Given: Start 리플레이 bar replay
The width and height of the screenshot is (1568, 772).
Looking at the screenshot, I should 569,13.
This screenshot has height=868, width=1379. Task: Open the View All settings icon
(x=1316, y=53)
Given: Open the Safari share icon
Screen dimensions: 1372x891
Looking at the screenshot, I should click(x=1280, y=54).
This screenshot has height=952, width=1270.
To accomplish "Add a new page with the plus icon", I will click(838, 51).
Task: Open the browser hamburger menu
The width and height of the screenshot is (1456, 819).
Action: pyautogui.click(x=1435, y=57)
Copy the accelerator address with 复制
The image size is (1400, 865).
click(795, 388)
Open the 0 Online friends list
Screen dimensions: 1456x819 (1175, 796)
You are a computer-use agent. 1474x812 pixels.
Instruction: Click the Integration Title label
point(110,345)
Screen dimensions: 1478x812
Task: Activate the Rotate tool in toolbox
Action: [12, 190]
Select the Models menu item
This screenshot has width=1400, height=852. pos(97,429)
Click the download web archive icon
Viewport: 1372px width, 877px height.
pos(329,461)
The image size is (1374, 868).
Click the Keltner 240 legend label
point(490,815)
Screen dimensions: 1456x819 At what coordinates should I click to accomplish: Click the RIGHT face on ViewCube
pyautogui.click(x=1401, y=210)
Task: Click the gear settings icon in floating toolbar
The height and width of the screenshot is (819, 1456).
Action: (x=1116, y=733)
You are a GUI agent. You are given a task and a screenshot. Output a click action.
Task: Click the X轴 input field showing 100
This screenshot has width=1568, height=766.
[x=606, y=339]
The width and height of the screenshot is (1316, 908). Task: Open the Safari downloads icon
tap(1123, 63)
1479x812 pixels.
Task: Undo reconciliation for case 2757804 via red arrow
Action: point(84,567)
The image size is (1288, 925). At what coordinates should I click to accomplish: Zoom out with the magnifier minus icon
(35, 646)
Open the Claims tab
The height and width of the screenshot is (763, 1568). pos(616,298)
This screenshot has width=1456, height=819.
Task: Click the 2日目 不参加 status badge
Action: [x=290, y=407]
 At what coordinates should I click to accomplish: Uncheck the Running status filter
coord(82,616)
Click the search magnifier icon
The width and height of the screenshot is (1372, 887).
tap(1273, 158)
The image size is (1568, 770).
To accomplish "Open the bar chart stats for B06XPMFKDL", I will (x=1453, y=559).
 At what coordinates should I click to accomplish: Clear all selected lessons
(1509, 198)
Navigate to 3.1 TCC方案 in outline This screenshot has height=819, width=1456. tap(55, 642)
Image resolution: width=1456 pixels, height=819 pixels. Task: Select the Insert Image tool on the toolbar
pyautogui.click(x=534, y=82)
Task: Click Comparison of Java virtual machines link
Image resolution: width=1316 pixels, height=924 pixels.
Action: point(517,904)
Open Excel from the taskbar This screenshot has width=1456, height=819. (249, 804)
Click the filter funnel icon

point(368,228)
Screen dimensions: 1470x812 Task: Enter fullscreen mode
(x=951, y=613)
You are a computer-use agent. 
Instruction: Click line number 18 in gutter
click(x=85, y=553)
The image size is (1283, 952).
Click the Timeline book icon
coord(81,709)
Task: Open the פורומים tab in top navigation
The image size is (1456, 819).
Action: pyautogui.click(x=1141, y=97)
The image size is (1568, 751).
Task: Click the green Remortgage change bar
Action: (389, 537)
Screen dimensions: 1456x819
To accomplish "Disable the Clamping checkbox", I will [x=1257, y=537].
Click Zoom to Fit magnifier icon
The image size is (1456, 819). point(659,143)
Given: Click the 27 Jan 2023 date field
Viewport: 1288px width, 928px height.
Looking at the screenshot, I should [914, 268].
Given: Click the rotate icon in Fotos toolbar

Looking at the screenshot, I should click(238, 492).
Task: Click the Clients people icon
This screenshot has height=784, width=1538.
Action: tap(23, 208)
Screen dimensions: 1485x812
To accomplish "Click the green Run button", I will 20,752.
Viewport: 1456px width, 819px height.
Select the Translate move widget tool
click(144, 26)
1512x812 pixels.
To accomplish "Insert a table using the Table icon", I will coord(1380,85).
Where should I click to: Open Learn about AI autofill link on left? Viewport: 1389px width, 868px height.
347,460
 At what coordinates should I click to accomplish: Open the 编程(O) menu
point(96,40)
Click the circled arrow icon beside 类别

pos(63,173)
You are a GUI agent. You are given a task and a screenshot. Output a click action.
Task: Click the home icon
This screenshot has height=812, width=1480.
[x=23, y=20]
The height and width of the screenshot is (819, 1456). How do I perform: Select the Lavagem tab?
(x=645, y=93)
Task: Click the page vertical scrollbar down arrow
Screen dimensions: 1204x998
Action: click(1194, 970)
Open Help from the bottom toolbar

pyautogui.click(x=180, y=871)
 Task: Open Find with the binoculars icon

WHAT IS REQUIRED:
Scan the material above for the word "computer", and copy each line where it appears.

ANSWER BOX:
You are a computer-use agent. 1474x812 pixels.
You are a computer-use agent. 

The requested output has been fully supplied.